- _What to work on_: Write every line of the following listing exactly as it reads.

:: Source material ::

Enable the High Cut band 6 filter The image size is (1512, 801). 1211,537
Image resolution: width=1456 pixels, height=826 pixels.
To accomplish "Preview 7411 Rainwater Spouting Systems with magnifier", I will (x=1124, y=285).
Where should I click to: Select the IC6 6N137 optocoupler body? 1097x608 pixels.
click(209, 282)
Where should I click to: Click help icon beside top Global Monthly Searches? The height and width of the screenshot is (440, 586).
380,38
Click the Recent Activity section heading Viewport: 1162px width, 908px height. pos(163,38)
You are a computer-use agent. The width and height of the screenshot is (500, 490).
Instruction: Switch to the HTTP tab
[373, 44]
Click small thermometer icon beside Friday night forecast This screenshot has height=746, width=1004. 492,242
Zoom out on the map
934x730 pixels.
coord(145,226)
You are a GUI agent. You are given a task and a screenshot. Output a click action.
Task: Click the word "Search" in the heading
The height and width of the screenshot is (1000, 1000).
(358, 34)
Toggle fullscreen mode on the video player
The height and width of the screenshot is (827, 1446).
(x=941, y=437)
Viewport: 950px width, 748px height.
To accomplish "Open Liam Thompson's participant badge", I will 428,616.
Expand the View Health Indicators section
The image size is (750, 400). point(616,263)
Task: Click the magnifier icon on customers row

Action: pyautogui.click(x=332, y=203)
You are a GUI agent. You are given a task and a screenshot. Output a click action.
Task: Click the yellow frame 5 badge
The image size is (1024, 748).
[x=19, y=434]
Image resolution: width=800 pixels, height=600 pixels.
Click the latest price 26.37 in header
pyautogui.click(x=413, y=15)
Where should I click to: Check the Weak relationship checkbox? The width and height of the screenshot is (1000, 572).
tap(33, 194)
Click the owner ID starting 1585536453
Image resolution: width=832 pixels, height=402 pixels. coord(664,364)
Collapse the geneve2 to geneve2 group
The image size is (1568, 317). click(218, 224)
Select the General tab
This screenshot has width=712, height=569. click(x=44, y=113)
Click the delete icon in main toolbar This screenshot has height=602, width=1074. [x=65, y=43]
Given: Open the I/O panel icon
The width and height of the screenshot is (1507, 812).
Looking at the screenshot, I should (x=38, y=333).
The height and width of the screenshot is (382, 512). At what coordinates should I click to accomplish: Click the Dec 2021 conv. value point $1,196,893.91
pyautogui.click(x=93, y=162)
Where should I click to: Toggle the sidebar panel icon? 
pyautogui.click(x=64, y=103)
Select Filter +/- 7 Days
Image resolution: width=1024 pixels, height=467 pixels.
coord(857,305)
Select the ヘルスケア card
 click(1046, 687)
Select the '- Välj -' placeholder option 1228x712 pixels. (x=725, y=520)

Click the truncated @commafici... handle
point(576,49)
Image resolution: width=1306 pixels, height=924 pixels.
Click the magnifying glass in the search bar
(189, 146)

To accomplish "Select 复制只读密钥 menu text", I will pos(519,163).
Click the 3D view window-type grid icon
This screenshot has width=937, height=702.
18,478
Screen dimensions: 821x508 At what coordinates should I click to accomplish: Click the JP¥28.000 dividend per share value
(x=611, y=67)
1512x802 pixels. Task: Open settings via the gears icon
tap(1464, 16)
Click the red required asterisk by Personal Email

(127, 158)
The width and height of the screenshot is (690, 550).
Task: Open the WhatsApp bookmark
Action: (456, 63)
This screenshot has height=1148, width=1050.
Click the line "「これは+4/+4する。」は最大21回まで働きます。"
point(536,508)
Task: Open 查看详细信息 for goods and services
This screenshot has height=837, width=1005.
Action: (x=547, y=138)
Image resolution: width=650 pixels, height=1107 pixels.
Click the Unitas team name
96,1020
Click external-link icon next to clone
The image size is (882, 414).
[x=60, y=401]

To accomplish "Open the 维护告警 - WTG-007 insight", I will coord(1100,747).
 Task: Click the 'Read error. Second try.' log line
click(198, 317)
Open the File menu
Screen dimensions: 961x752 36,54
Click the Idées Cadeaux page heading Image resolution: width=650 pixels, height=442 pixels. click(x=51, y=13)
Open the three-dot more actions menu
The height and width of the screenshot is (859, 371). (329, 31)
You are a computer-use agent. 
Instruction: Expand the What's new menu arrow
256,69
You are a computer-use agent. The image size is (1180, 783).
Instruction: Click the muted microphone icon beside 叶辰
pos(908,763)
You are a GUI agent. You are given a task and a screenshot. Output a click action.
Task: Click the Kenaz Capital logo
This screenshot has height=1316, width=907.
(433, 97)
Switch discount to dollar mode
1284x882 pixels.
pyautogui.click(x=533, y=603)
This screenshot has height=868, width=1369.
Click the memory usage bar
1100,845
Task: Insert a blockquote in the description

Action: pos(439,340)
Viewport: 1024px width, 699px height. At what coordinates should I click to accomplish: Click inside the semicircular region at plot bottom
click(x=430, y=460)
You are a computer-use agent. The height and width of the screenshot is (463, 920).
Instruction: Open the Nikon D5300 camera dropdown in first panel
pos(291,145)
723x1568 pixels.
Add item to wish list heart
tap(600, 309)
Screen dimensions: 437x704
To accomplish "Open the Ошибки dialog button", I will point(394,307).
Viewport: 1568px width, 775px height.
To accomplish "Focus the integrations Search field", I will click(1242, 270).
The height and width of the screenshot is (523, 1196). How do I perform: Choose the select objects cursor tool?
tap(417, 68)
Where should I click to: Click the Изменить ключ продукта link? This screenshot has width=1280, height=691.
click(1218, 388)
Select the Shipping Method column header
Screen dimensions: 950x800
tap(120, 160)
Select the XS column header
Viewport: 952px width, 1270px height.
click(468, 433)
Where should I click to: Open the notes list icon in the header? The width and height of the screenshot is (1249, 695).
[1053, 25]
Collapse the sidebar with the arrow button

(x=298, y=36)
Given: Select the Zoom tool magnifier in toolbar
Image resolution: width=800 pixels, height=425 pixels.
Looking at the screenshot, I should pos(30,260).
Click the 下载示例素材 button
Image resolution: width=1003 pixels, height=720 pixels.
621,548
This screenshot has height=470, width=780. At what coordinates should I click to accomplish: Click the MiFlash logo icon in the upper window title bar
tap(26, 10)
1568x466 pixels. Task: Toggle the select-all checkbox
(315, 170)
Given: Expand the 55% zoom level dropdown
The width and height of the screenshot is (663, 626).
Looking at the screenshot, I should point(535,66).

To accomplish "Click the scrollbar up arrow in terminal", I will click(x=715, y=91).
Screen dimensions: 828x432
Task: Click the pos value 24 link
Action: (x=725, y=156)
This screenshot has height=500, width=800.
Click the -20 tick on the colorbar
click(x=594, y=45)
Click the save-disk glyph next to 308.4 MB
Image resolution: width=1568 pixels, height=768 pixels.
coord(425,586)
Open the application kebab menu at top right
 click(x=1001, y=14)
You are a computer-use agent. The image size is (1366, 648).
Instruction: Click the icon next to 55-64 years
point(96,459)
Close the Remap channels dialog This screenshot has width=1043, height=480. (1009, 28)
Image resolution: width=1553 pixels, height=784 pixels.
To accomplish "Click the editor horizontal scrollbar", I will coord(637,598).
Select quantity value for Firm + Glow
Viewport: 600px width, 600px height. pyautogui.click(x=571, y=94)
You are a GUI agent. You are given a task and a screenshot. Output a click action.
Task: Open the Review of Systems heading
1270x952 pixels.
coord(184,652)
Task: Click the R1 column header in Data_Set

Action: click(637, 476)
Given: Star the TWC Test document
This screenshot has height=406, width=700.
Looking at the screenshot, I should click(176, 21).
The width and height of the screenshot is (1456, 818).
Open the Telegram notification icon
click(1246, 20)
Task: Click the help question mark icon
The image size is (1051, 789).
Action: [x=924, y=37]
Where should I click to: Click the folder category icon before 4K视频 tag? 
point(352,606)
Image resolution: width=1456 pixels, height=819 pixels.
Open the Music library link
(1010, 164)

:::

- _Solved exercise_:
Enable the High Cut band 6 filter The image size is (1512, 801). 1211,537
Image resolution: width=1456 pixels, height=826 pixels.
To accomplish "Preview 7411 Rainwater Spouting Systems with magnifier", I will (x=1124, y=285).
Where should I click to: Select the IC6 6N137 optocoupler body? 1097x608 pixels.
click(209, 282)
Where should I click to: Click help icon beside top Global Monthly Searches? The height and width of the screenshot is (440, 586).
380,38
Click the Recent Activity section heading Viewport: 1162px width, 908px height. pos(163,38)
You are a computer-use agent. The width and height of the screenshot is (500, 490).
Instruction: Switch to the HTTP tab
[373, 44]
Click small thermometer icon beside Friday night forecast This screenshot has height=746, width=1004. 492,242
Zoom out on the map
934x730 pixels.
coord(145,226)
You are a GUI agent. You are given a task and a screenshot. Output a click action.
Task: Click the word "Search" in the heading
The height and width of the screenshot is (1000, 1000).
(358, 34)
Toggle fullscreen mode on the video player
The height and width of the screenshot is (827, 1446).
(x=941, y=437)
Viewport: 950px width, 748px height.
To accomplish "Open Liam Thompson's participant badge", I will 428,616.
Expand the View Health Indicators section
The image size is (750, 400). point(616,263)
Task: Click the magnifier icon on customers row

Action: pyautogui.click(x=332, y=203)
You are a GUI agent. You are given a task and a screenshot. Output a click action.
Task: Click the yellow frame 5 badge
The image size is (1024, 748).
[x=19, y=434]
Image resolution: width=800 pixels, height=600 pixels.
Click the latest price 26.37 in header
pyautogui.click(x=413, y=15)
Where should I click to: Check the Weak relationship checkbox? The width and height of the screenshot is (1000, 572).
tap(33, 194)
Click the owner ID starting 1585536453
Image resolution: width=832 pixels, height=402 pixels. coord(664,364)
Collapse the geneve2 to geneve2 group
The image size is (1568, 317). click(218, 224)
Select the General tab
This screenshot has width=712, height=569. click(x=44, y=113)
Click the delete icon in main toolbar This screenshot has height=602, width=1074. [x=65, y=43]
Given: Open the I/O panel icon
The width and height of the screenshot is (1507, 812).
Looking at the screenshot, I should (x=38, y=333).
The height and width of the screenshot is (382, 512). At what coordinates should I click to accomplish: Click the Dec 2021 conv. value point $1,196,893.91
pyautogui.click(x=93, y=162)
Where should I click to: Toggle the sidebar panel icon? 
pyautogui.click(x=64, y=103)
Select Filter +/- 7 Days
Image resolution: width=1024 pixels, height=467 pixels.
coord(857,305)
Select the ヘルスケア card
 click(1046, 687)
Select the '- Välj -' placeholder option 1228x712 pixels. (x=725, y=520)

Click the truncated @commafici... handle
point(576,49)
Image resolution: width=1306 pixels, height=924 pixels.
Click the magnifying glass in the search bar
(189, 146)

To accomplish "Select 复制只读密钥 menu text", I will pos(519,163).
Click the 3D view window-type grid icon
This screenshot has width=937, height=702.
18,478
Screen dimensions: 821x508 At what coordinates should I click to accomplish: Click the JP¥28.000 dividend per share value
(x=611, y=67)
1512x802 pixels. Task: Open settings via the gears icon
tap(1464, 16)
Click the red required asterisk by Personal Email

(127, 158)
The width and height of the screenshot is (690, 550).
Task: Open the WhatsApp bookmark
Action: (456, 63)
This screenshot has height=1148, width=1050.
Click the line "「これは+4/+4する。」は最大21回まで働きます。"
point(536,508)
Task: Open 查看详细信息 for goods and services
This screenshot has height=837, width=1005.
Action: (x=547, y=138)
Image resolution: width=650 pixels, height=1107 pixels.
Click the Unitas team name
96,1020
Click external-link icon next to clone
The image size is (882, 414).
[x=60, y=401]

To accomplish "Open the 维护告警 - WTG-007 insight", I will coord(1100,747).
 Task: Click the 'Read error. Second try.' log line
click(198, 317)
Open the File menu
Screen dimensions: 961x752 36,54
Click the Idées Cadeaux page heading Image resolution: width=650 pixels, height=442 pixels. click(x=51, y=13)
Open the three-dot more actions menu
The height and width of the screenshot is (859, 371). (329, 31)
You are a computer-use agent. 
Instruction: Expand the What's new menu arrow
256,69
You are a computer-use agent. The image size is (1180, 783).
Instruction: Click the muted microphone icon beside 叶辰
pos(908,763)
You are a GUI agent. You are given a task and a screenshot. Output a click action.
Task: Click the Kenaz Capital logo
This screenshot has height=1316, width=907.
(433, 97)
Switch discount to dollar mode
1284x882 pixels.
pyautogui.click(x=533, y=603)
This screenshot has height=868, width=1369.
Click the memory usage bar
1100,845
Task: Insert a blockquote in the description

Action: pos(439,340)
Viewport: 1024px width, 699px height. At what coordinates should I click to accomplish: Click inside the semicircular region at plot bottom
click(x=430, y=460)
You are a computer-use agent. The height and width of the screenshot is (463, 920).
Instruction: Open the Nikon D5300 camera dropdown in first panel
pos(291,145)
723x1568 pixels.
Add item to wish list heart
tap(600, 309)
Screen dimensions: 437x704
To accomplish "Open the Ошибки dialog button", I will point(394,307).
Viewport: 1568px width, 775px height.
To accomplish "Focus the integrations Search field", I will click(1242, 270).
The height and width of the screenshot is (523, 1196). How do I perform: Choose the select objects cursor tool?
tap(417, 68)
Where should I click to: Click the Изменить ключ продукта link? This screenshot has width=1280, height=691.
click(1218, 388)
Select the Shipping Method column header
Screen dimensions: 950x800
tap(120, 160)
Select the XS column header
Viewport: 952px width, 1270px height.
click(468, 433)
Where should I click to: Open the notes list icon in the header? The width and height of the screenshot is (1249, 695).
[1053, 25]
Collapse the sidebar with the arrow button

(x=298, y=36)
Given: Select the Zoom tool magnifier in toolbar
Image resolution: width=800 pixels, height=425 pixels.
Looking at the screenshot, I should pos(30,260).
Click the 下载示例素材 button
Image resolution: width=1003 pixels, height=720 pixels.
621,548
This screenshot has height=470, width=780. At what coordinates should I click to accomplish: Click the MiFlash logo icon in the upper window title bar
tap(26, 10)
1568x466 pixels. Task: Toggle the select-all checkbox
(315, 170)
Given: Expand the 55% zoom level dropdown
The width and height of the screenshot is (663, 626).
Looking at the screenshot, I should point(535,66).

To accomplish "Click the scrollbar up arrow in terminal", I will click(x=715, y=91).
Screen dimensions: 828x432
Task: Click the pos value 24 link
Action: (x=725, y=156)
This screenshot has height=500, width=800.
Click the -20 tick on the colorbar
click(x=594, y=45)
Click the save-disk glyph next to 308.4 MB
Image resolution: width=1568 pixels, height=768 pixels.
coord(425,586)
Open the application kebab menu at top right
 click(x=1001, y=14)
You are a computer-use agent. The image size is (1366, 648).
Instruction: Click the icon next to 55-64 years
point(96,459)
Close the Remap channels dialog This screenshot has width=1043, height=480. (1009, 28)
Image resolution: width=1553 pixels, height=784 pixels.
To accomplish "Click the editor horizontal scrollbar", I will coord(637,598).
Select quantity value for Firm + Glow
Viewport: 600px width, 600px height. pyautogui.click(x=571, y=94)
You are a GUI agent. You are given a task and a screenshot. Output a click action.
Task: Open the Review of Systems heading
1270x952 pixels.
coord(184,652)
Task: Click the R1 column header in Data_Set

Action: click(637, 476)
Given: Star the TWC Test document
This screenshot has height=406, width=700.
Looking at the screenshot, I should click(176, 21).
The width and height of the screenshot is (1456, 818).
Open the Telegram notification icon
click(1246, 20)
Task: Click the help question mark icon
The image size is (1051, 789).
Action: [x=924, y=37]
Where should I click to: Click the folder category icon before 4K视频 tag? 
point(352,606)
Image resolution: width=1456 pixels, height=819 pixels.
Open the Music library link
(1010, 164)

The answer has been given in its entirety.